## [Requirements]
A: In the tutorial on plotting flight delays, rewrite the paragraph beginning "I plot arrival delay" as a bulleted list that keeps its main facts.
B: List every function in the flight delay tutorial whose name begins with "e_".
C: Pick up the flight delay tutorial after its last shown line and continue it.

## [Article]
-- begin --

I plot arrival delay and departure delay. The original dataset has 336776 rows, which is too much to plot. I simply draw a sample of 1000 rows for the scatterplot and later show the full data in a heatmap.

For 1000 closely clustered points, it doesn’t make much sense to have a tooltip for each of them, so I used spike lines instead (called axis pointers in echarts).

A linear regression model fits the relationship between arrival and departure delay well, so I added a regression line with the convenient e_lm() function.

set.seed(123)
flights_sm <- flights %>%
    filter(complete.cases(.)) %>%
    sample_n(1000)
flights_sm %>%
    e_charts(x = dep_delay) %>%
    e_scatter(arr_delay, name = "Flight") %>%
    e_lm(arr_delay ~ dep_delay, name = "Linear model") %>%
    e_axis_labels(x = "Departure delay", y = "Arrival delay") %>%
    e_title(
        text = "Arrival delay vs. departure delay",
        subtext = "The later you start, the later you finish"
    ) %>%
    e_x_axis(
        nameLocation = "center",
        splitArea = list(show = FALSE),
        axisLabel = list(margin = 3),
        axisPointer = list(
            show = TRUE,
            lineStyle = list(
                color = "#999999",
                width = 0.75,
                type = "dotted"
            )
        )
    ) %>%
    e_y_axis(
        nameLocation = "center",
        splitArea = list(show = FALSE),
        axisLabel = list(margin = 0),
        axisPointer = list(
            show = TRUE,
            lineStyle = list(
                color = "#999999",
                width = 0.75,
                type = "dotted"
            )
        )
    )

n_bins <- 100 # binning
flights %>%
    filter(complete.cases(.)) %>%
    mutate(
        arr_delay = cut(arr_delay, n_bins),
        dep_delay = cut(dep_delay, n_bins)

-- end --

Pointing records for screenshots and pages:

-- begin --

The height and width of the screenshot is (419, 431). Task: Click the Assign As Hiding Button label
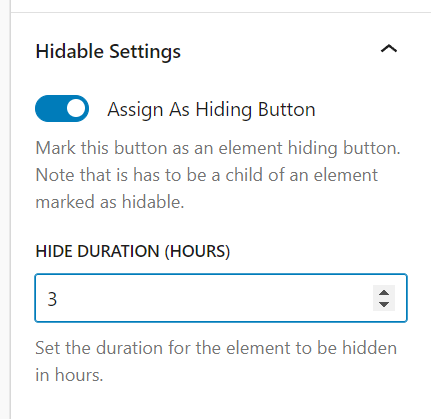pyautogui.click(x=211, y=109)
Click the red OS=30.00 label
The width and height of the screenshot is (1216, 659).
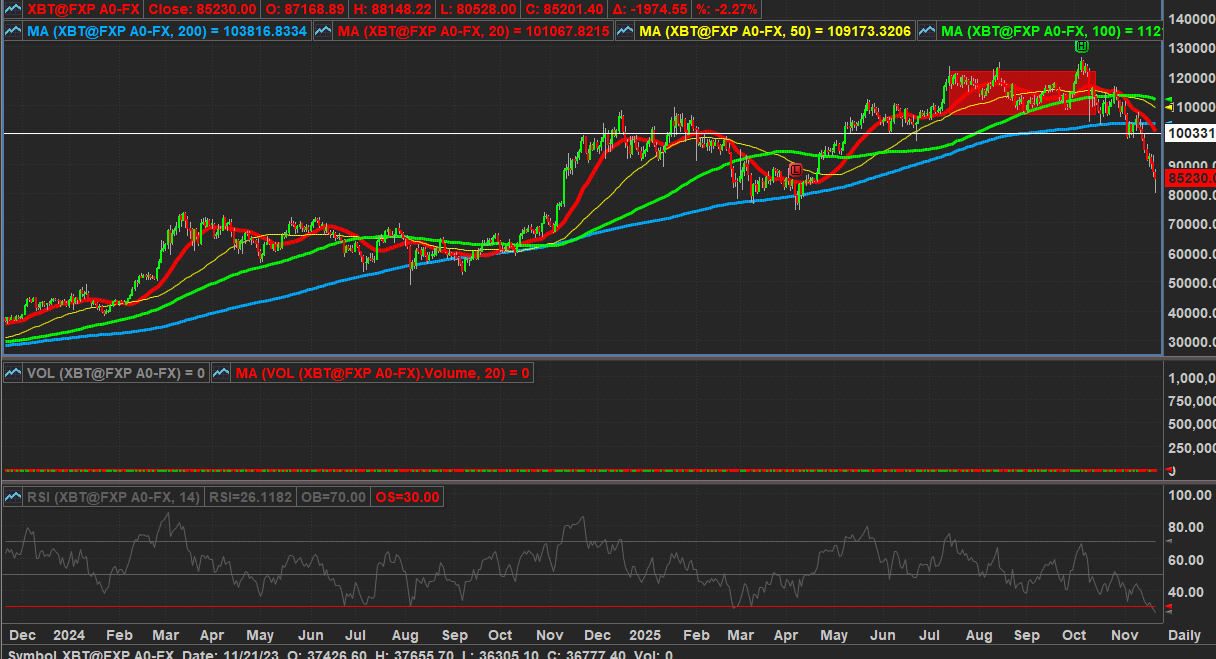tap(406, 497)
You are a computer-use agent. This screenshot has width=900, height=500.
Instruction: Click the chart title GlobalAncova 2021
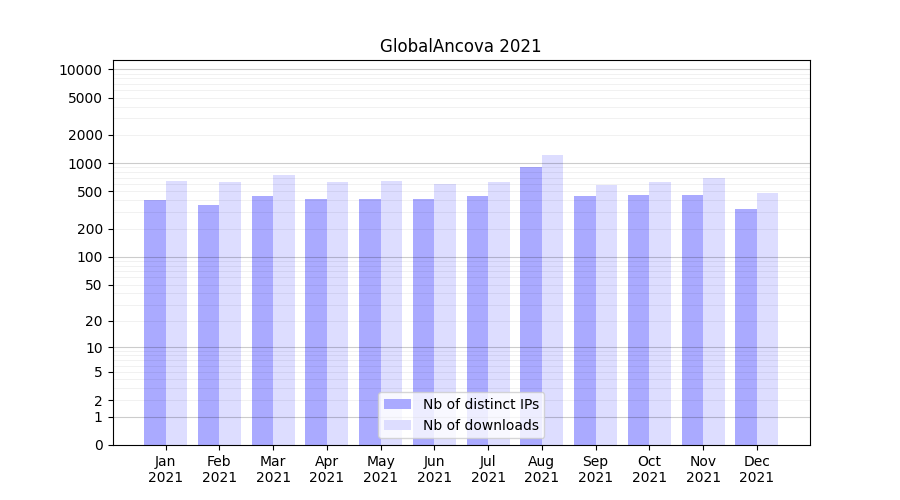(x=460, y=46)
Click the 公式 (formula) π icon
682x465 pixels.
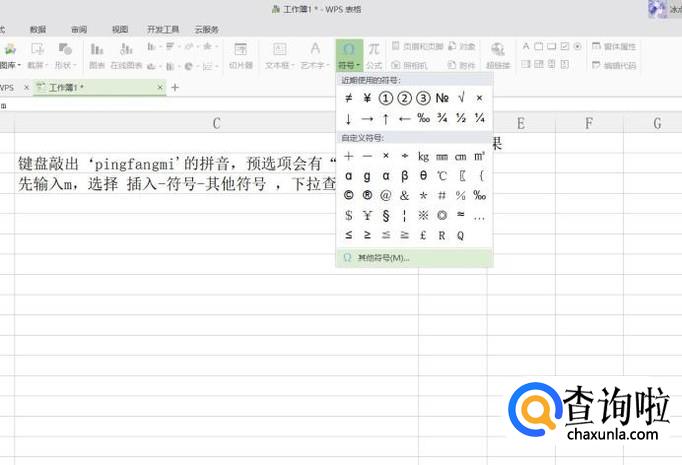(x=373, y=54)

-- end --

## [The results]
A:
- The plot shows arrival delay and departure delay.
- The original dataset has 336776 rows, which is too many to plot.
- A sample of 1000 rows is drawn for the scatterplot.
- The full data is shown later in a heatmap.

B:
- e_charts
- e_scatter
- e_lm
- e_axis_labels
- e_title
- e_x_axis
- e_y_axis

C:
    ) %>%
    count(arr_delay, dep_delay) %>%
    e_charts(dep_delay) %>%
    e_heatmap(arr_delay, n) %>%
    e_visual_map(n) %>%
    e_title("Arrival delay vs. departure delay") %>%
    e_axis_labels("Departure delay", "Arrival delay")

Pie chart

Pie charts tend to be a bad choice for accurate visualization, but they look nice. Here, the plot shows about even numbers of flights for the three origin airports, but it’s near impossible to tell that EWR has the most flights. Creating pie charts is surprisingly hard in ggplot2, especially when it comes to labeling them. In echarts it’s very easy.

pie <- count(flights, origin) %>%
    e_charts(x = origin) %>%
    e_pie(n, legend = FALSE, name = "Flights") %>%
    e_tooltip() %>%
    e_title("Flights by origin", "This is really hard with ggplot2")
pie

Time series

I need time series graphs for an upcoming project, so that’ll be a focus of this article. Let’s analyze departure delays from all three origin airports.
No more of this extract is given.